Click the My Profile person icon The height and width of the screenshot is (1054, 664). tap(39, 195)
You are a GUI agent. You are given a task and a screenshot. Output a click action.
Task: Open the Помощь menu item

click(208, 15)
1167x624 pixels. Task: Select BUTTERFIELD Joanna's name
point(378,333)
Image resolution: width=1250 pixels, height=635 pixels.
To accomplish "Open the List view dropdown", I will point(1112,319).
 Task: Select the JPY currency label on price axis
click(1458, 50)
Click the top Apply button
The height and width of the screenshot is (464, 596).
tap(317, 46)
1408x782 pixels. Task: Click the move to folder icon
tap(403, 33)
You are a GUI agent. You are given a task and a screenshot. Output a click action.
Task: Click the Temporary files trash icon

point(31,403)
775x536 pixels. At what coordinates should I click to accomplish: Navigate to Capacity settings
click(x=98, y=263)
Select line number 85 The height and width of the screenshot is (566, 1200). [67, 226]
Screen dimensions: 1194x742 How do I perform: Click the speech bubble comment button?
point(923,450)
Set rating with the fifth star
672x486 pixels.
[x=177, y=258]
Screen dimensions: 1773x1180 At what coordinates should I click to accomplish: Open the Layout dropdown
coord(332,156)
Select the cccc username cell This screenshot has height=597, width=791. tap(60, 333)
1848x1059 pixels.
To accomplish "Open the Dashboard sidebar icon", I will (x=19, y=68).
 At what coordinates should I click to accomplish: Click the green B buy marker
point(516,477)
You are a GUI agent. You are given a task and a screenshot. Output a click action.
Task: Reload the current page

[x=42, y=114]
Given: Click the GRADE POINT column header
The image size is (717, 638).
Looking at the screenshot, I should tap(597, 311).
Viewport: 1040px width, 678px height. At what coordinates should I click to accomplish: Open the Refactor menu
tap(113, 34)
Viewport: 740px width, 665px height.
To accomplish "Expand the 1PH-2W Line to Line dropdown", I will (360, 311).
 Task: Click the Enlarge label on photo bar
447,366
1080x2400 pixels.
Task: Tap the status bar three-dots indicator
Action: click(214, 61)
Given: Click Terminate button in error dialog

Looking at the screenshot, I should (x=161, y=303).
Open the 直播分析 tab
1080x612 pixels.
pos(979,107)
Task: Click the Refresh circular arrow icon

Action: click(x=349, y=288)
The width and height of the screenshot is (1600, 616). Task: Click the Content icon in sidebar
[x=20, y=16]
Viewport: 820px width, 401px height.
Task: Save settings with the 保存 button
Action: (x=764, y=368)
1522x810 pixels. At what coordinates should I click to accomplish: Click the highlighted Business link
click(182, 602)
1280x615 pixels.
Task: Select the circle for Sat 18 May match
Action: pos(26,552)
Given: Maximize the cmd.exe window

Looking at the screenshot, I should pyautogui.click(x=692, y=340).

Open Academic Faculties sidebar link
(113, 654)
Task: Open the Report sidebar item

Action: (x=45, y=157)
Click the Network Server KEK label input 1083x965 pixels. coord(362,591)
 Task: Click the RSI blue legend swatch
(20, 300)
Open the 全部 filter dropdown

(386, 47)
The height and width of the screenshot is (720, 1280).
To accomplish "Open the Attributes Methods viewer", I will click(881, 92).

*REQUIRED ACTION*
Transcribe all of the entries without altering anything.

*EXERCISE OUTPUT*
Click the My Profile person icon The height and width of the screenshot is (1054, 664). tap(39, 195)
You are a GUI agent. You are given a task and a screenshot. Output a click action.
Task: Open the Помощь menu item

click(208, 15)
1167x624 pixels. Task: Select BUTTERFIELD Joanna's name
point(378,333)
Image resolution: width=1250 pixels, height=635 pixels.
To accomplish "Open the List view dropdown", I will point(1112,319).
 Task: Select the JPY currency label on price axis
click(1458, 50)
Click the top Apply button
The height and width of the screenshot is (464, 596).
tap(317, 46)
1408x782 pixels. Task: Click the move to folder icon
tap(403, 33)
You are a GUI agent. You are given a task and a screenshot. Output a click action.
Task: Click the Temporary files trash icon

point(31,403)
775x536 pixels. At what coordinates should I click to accomplish: Navigate to Capacity settings
click(x=98, y=263)
Select line number 85 The height and width of the screenshot is (566, 1200). [67, 226]
Screen dimensions: 1194x742 How do I perform: Click the speech bubble comment button?
point(923,450)
Set rating with the fifth star
672x486 pixels.
[x=177, y=258]
Screen dimensions: 1773x1180 At what coordinates should I click to accomplish: Open the Layout dropdown
coord(332,156)
Select the cccc username cell This screenshot has height=597, width=791. tap(60, 333)
1848x1059 pixels.
To accomplish "Open the Dashboard sidebar icon", I will (x=19, y=68).
 At what coordinates should I click to accomplish: Click the green B buy marker
point(516,477)
You are a GUI agent. You are given a task and a screenshot. Output a click action.
Task: Reload the current page

[x=42, y=114]
Given: Click the GRADE POINT column header
The image size is (717, 638).
Looking at the screenshot, I should tap(597, 311).
Viewport: 1040px width, 678px height. At what coordinates should I click to accomplish: Open the Refactor menu
tap(113, 34)
Viewport: 740px width, 665px height.
To accomplish "Expand the 1PH-2W Line to Line dropdown", I will (360, 311).
 Task: Click the Enlarge label on photo bar
447,366
1080x2400 pixels.
Task: Tap the status bar three-dots indicator
Action: click(214, 61)
Given: Click Terminate button in error dialog

Looking at the screenshot, I should (x=161, y=303).
Open the 直播分析 tab
1080x612 pixels.
pos(979,107)
Task: Click the Refresh circular arrow icon

Action: click(x=349, y=288)
The width and height of the screenshot is (1600, 616). Task: Click the Content icon in sidebar
[x=20, y=16]
Viewport: 820px width, 401px height.
Task: Save settings with the 保存 button
Action: (x=764, y=368)
1522x810 pixels. At what coordinates should I click to accomplish: Click the highlighted Business link
click(182, 602)
1280x615 pixels.
Task: Select the circle for Sat 18 May match
Action: pos(26,552)
Given: Maximize the cmd.exe window

Looking at the screenshot, I should pyautogui.click(x=692, y=340).

Open Academic Faculties sidebar link
(113, 654)
Task: Open the Report sidebar item

Action: (x=45, y=157)
Click the Network Server KEK label input 1083x965 pixels. coord(362,591)
 Task: Click the RSI blue legend swatch
(20, 300)
Open the 全部 filter dropdown

(386, 47)
The height and width of the screenshot is (720, 1280).
To accomplish "Open the Attributes Methods viewer", I will click(881, 92).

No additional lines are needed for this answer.